BASIS OF REPORTABLE SEGMENTS
The Company reports its segment information in five reportable
segments -- the Paint Stores, Consumer, Automotive Finishes, International
Coatings (collectively, the "Operating Segments") and Administrative
Segments -- in accordance with Statement of Financial Accounting Standards
(SFAS) No. 131, "Disclosures about Segments of an Enterprise and Related
Information." SFAS No. 131 requires an enterprise to report segment information
in the same way that management internally organizes its business for assessing
performance and making decisions regarding allocation of resources.

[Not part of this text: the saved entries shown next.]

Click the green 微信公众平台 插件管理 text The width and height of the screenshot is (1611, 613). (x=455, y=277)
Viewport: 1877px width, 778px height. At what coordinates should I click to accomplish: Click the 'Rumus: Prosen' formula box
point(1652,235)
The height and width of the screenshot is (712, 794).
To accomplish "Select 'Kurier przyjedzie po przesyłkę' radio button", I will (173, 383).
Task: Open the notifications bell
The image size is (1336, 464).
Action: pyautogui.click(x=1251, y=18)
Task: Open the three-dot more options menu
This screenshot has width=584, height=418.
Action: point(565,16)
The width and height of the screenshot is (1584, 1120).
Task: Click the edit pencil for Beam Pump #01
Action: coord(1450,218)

The Company's chief operating decision maker has been identified as the
Chief Executive Officer because he has final authority over performance
assessment and resource allocation decisions. Because of the global, diverse
operations of the Company, the chief operating decision maker regularly receives
discrete financial information about each reportable segment as well as a
significant amount of additional financial information about certain aggregated
divisions, operating units and subsidiaries of the Company. The chief operating
decision maker uses all such financial information for performance assessment
and resource allocation decisions. Factors considered in determining the five
reportable segments of the Company include the nature of the business
activities, existence of managers responsible for the operating and
administrative activities and information presented to the Board of Directors.
The Company evaluates the performance of operating segments and allocates
resources based on profit or loss and cash generated from operations before
income taxes, excluding corporate expenses and financing gains and losses. The
accounting policies of the reportable segments are the same as those described
in Note 1 of the Notes to Consolidated Financial Statements on pages 27 and 28
of the 2000 Annual Report, which is incorporated herein by reference.
PAINT STORES SEGMENT
The Paint Stores Segment consists of 2,488 company-operated specialty paint
stores in the United States, Canada, Virgin Islands, Puerto Rico and Mexico.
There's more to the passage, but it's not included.